Since the war in Ukraine started, Chinese diplomats and state media have attempted to portray their country as a neutral third party interested only in restoring peace to Europe. But that effort has been belied by Beijing’s own messaging, which has consistently spun events in Moscow’s favor, from ascribing blame for the war to NATO to minimizing the intensity of the conflict by adopting Russia’s “special operation” designation to describe the war.
The most acute test of China’s newfound allegiance, however, has been its reaction to mounting evidence of Russian war crimes, most tragically exemplified by the massacre in Bucha, Ukraine. Rather than defend the indefensible, Beijing has largely avoided the issue, mixing “calls for [a] full investigation” with a heavy dose of strategic silence. But as has been the case with China’s messaging throughout the war, there have been Chinese outlets and officials who have used their official platforms to directly and indirectly promote pro-Kremlin conspiracy theories about Bucha, including the claim that the massacre was staged.
As Ukrainian forces retook control of Bucha in the first days of April, Chinese state-affiliated media tended to follow international reporting on the situation in the city, factually reporting on the killings. However, Chinese state media also frequently added qualifying Russian statements to their reporting. On Twitter, for example, various arms of CGTN relayed the Russian allegation that Bucha was a “staged performance” at least six times between April 3 and April 5. But perhaps the most telling aspect of China’s coverage has been the absence of it: since April 15, CGTN has published just two articles and six tweets about the killing—a fraction of the coverage provided by Reuters, according to data from the Hamilton 2.0 dashboard.
Chinese diplomats have also largely avoided the topic. Due to a Chinese national holiday between April 3 and April 5, the Ministry of Foreign Affairs (MFA) did not comment publicly on the massacre until April 6, several days after images of dead Ukrainian civilians had gone around the world. At that time, the MFA called for an “independent investigation” in order to “establish the truth.” Even as Beijing presented these calls as neutral and level-headed, the MFA’s warnings that “all sides should exercise restraint and avoid unfounded accusations” in the face of overwhelming evidence of Russian war crimes provided reason to question Chinese diplomats’ commitment to neutrality and impartiality.
“Just Asking Questions”
Following the MFA statement on April 6, most Chinese outlets and diplomats that mentioned the killings relayed the push for an international investigation while meticulously avoiding pointing a finger at Russia. There were exceptions, however. Both the Global Times and the Chinese Consul General in Cape Town strongly suggested that the massacre had been staged by “the West” to derail peace talks.

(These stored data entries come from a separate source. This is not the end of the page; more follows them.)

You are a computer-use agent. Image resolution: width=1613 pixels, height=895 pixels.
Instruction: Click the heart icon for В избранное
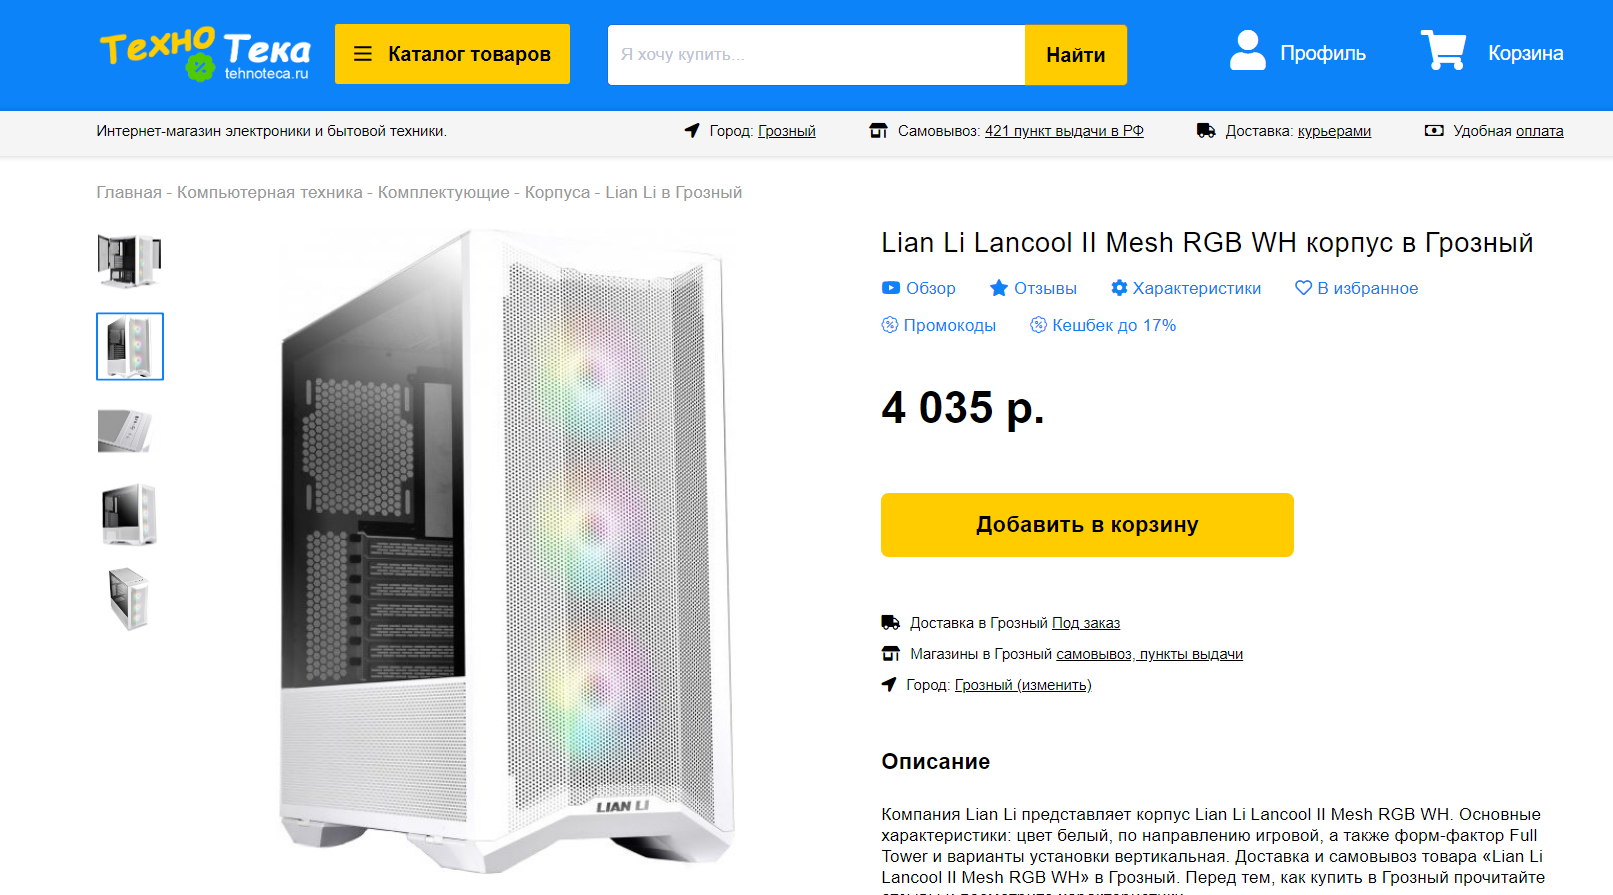1303,288
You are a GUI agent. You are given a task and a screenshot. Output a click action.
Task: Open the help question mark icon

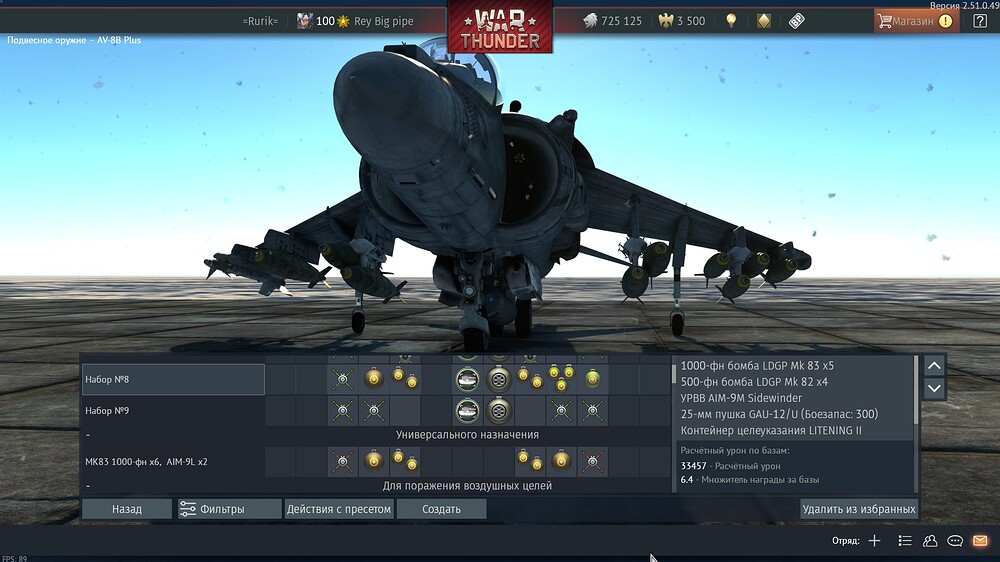coord(979,21)

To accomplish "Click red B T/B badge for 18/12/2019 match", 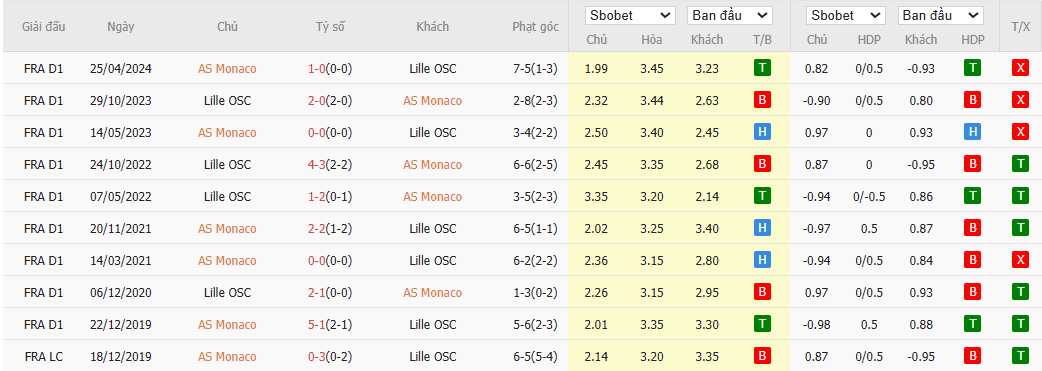I will [x=762, y=356].
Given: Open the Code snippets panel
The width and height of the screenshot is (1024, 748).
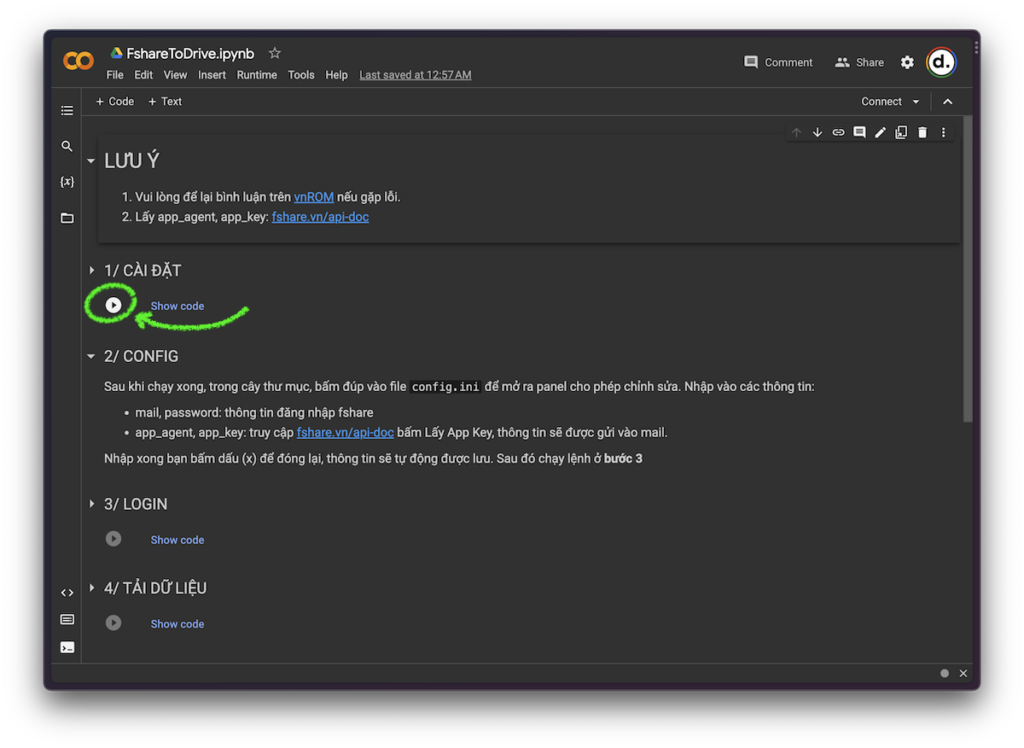Looking at the screenshot, I should tap(67, 593).
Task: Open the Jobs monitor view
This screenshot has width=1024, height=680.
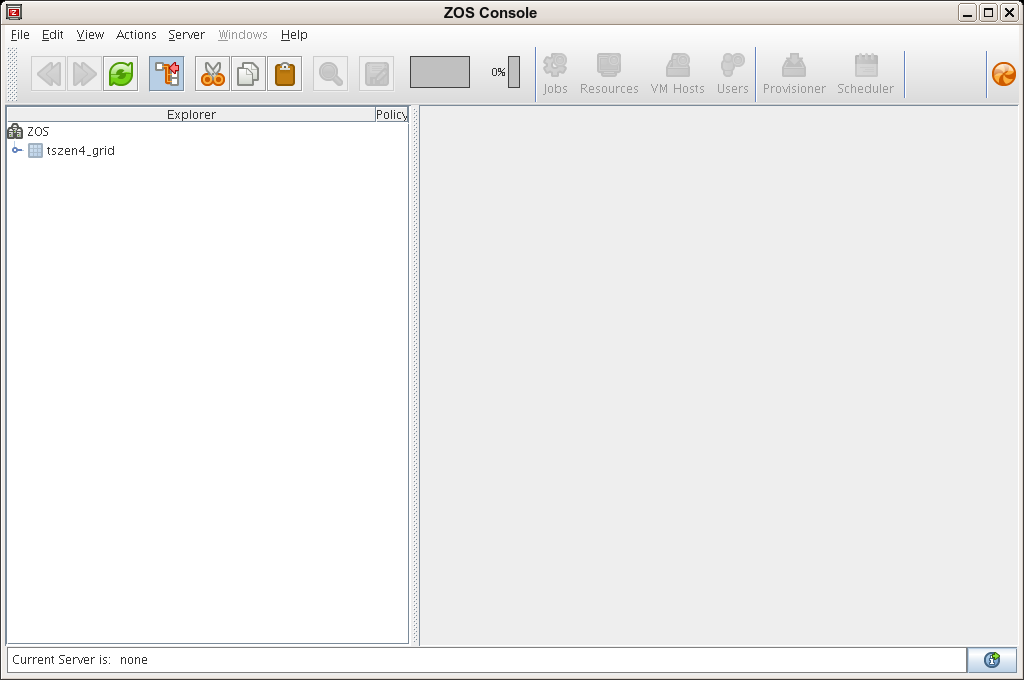Action: coord(555,75)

Several Chinese officials also used retweets to amplify conspiratorial content from others, including the Chinese Embassy in France, which, on the same day the Chinese MFA asked for restraint in spreading unfounded accusations, retweeted a video shared by their Russian counterpart claiming that British intelligence staged the Bucha massacre. The Chinese Consul General in Beirut gave an additional boost to Russian denials by retweeting British politician-turned-Russian-state-media-pundit George Galloway’s disingenuous insinuations about the United Kingdom’s decision to block Russia’s request to convene the United Nations Security Council to discuss the alleged war crimes.

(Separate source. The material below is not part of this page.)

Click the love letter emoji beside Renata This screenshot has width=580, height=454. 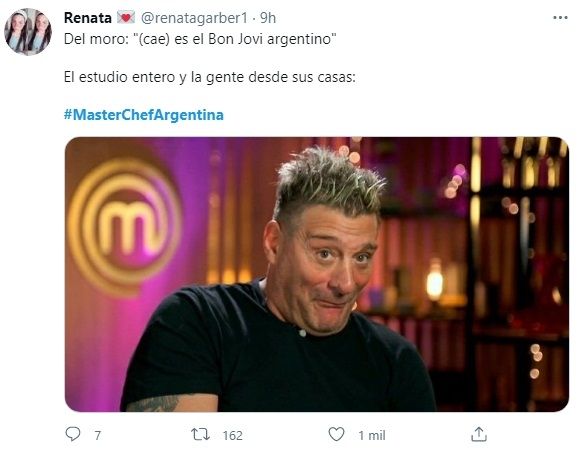pos(126,17)
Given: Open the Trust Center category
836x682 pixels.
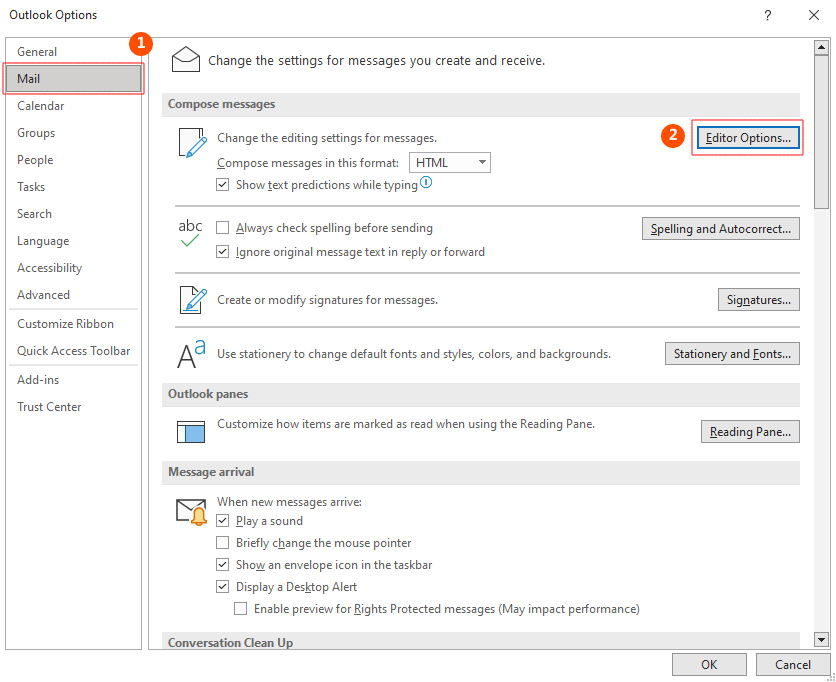Looking at the screenshot, I should coord(49,407).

As evidence has continued to mount that the massacre in Bucha was both real and perpetrated by Russian forces, Chinese state media outlets and diplomats have increasingly shied away from the topic. A notable exception is the Consul General in Osaka, Japan, Xue Jian. Since the beginning of April, he has amplified a steady stream of overtly conspiratorial content, often posted by anonymous Twitter accounts. On April 12, he relayed a statement from Russian President Vladimir Putin calling the massacre a “fabrication.” A week later, he amplified a tweet implying that, based on “forensic medicine,” the corpses in Bucha had been moved. In late April, he retweeted another message claiming that the Ukrainian Azov Battalion was behind the Bucha massacre. And in early May, he retweeted a claim that efforts to blame Bucha on Russia were a “classic” CIA tactic that was also being used to falsely frame China for the genocide of Uyghurs in Xinjiang.
In total, Jian has retweeted more than 20 tweets about Bucha—more than any other Chinese diplomat. Nearly all of them have promoted pro-Kremlin conspiracy theories.
Why It Matters
Chinese diplomats and state media’s reaction to the Bucha killings is symptomatic of Beijing’s disingenuous stance towards the Russian invasion of Ukraine. Contrary to China’s calls for restraint, Beijing’s passivity and refusal to condemn Russian atrocities has likely exacerbated the severity of the humanitarian and security crisis in Ukraine. In addition, Chinese diplomats’ promotion of inflammatory, and at times openly conspiratorial, content, with no apparent repercussions, reinforces the perception that the MFA’s calls for “investigations” and “negotiation” are barely concealed attempts to stall international efforts to bring Russia to account for its war crimes.